Now, what is your opinion about the political parallel? Would you approve of Free Democrat schools, Sunday instruction of six-year-olds in the basic tenets of Social Democracy at the local party headquarters, and the same children wearing party insignia to school? Should voting age be eliminated? Why should parties be more constrained than religion?

*Lunatic*, n.
One whose delusions are out of fashion.

by DoDo on Thu Feb 13th, 2014 at 03:45:01 AM EST
[ Parent ]
The only significant non-religious belief systems I can think of which fit the bill are nationalisms and Marxist-Leninist communism

I'd add mock-heroic free-market capitalism to that.

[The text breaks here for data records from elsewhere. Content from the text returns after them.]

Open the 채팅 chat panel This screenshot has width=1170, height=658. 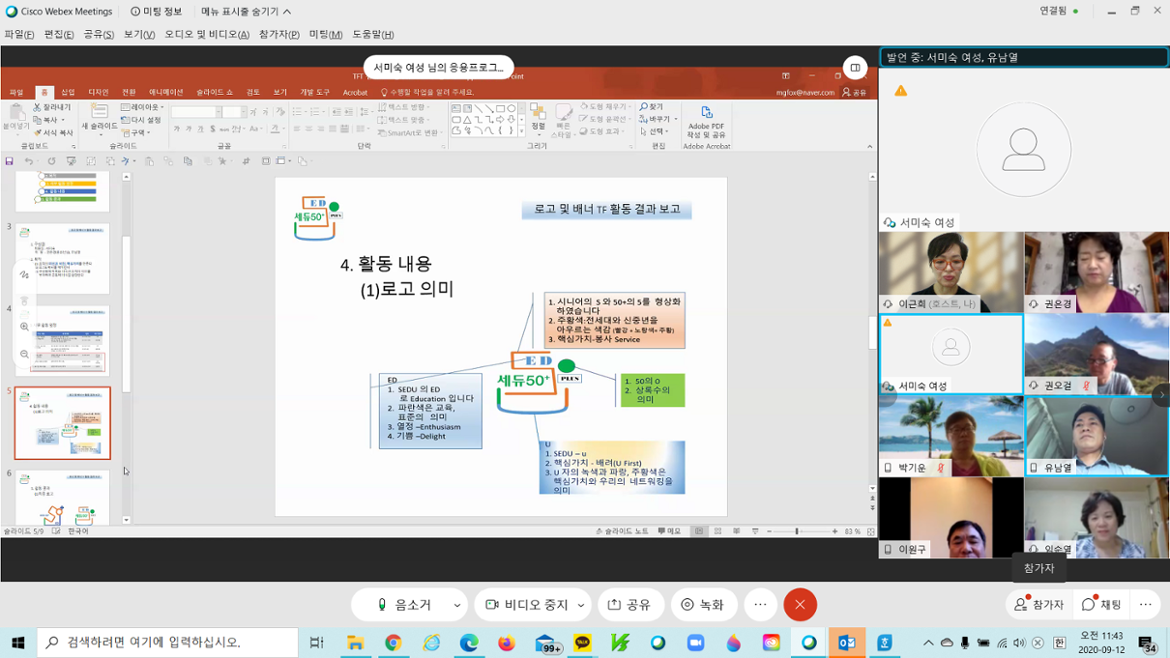click(x=1101, y=604)
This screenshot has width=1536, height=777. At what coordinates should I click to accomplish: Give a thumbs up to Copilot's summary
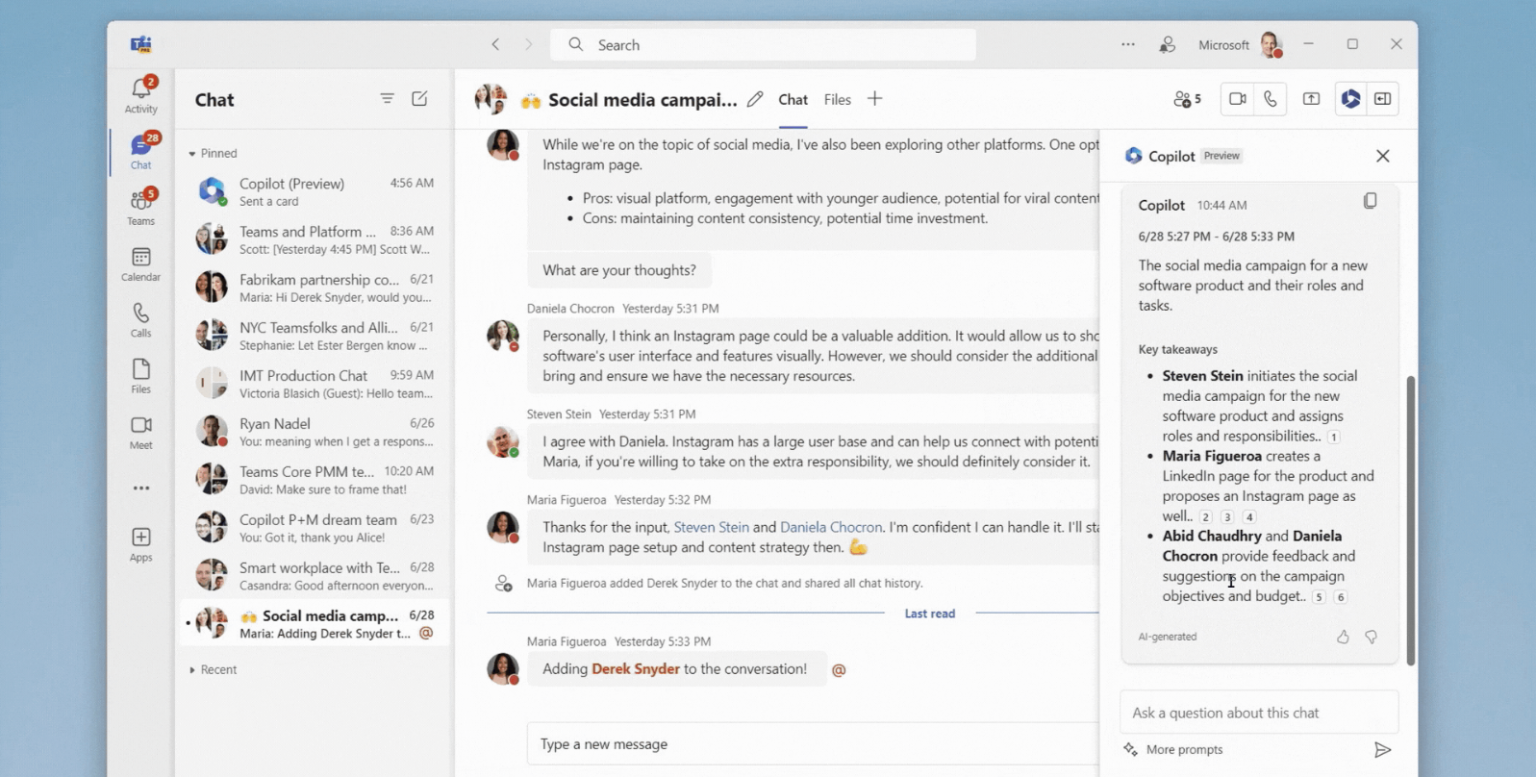click(1343, 636)
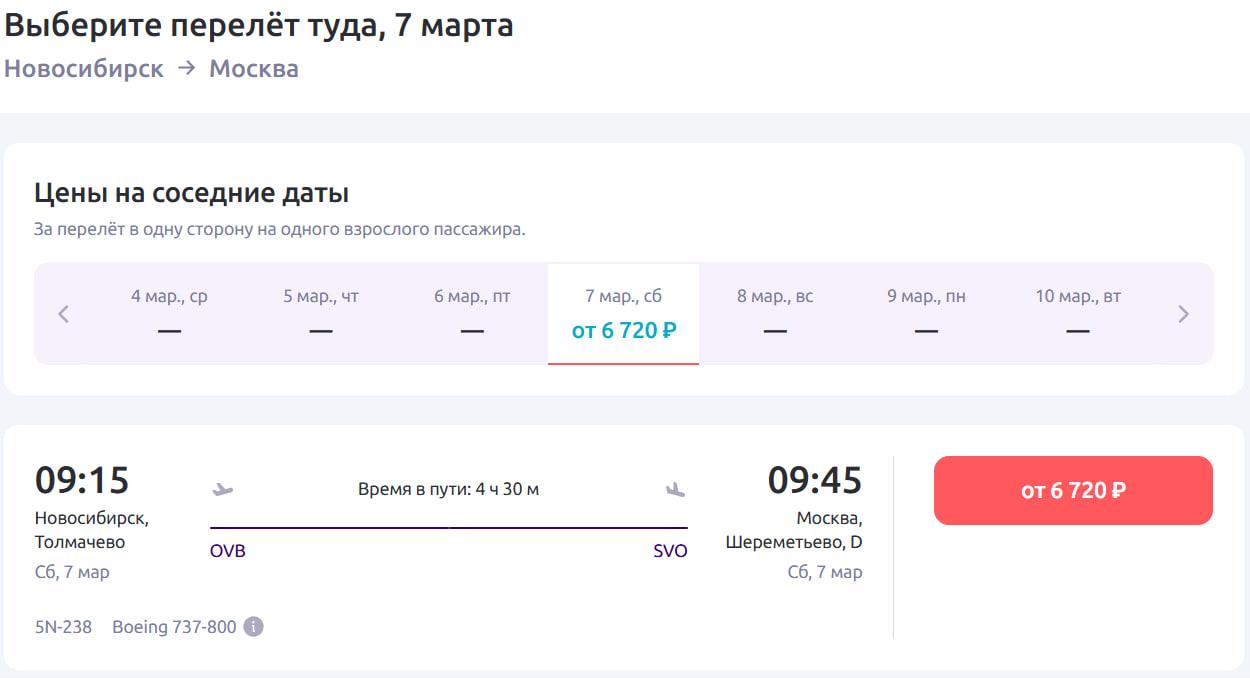Click the takeoff plane icon above OVB
The width and height of the screenshot is (1250, 678).
point(223,490)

I suspect a lot of the hatred of 'socialism' you see in the US is exactly from an equivalent level of indoctrination.

In fact free-market capitalism is the state ideology of the west, and increasingly also other parts of the world. Instead of a catechism, you have advertising and state propaganda. Instead of priests, you have talking heads and dumb headlines.

Even so - it's all-pervasive, and it's almost impossible to shield a child from it. (I suspect in the UK it actually is impossible, and parents who try will have their children removed by our Social Services.)

The older religions are largely misdirections which keep people distracted an unaware of the extent of official indoctrination.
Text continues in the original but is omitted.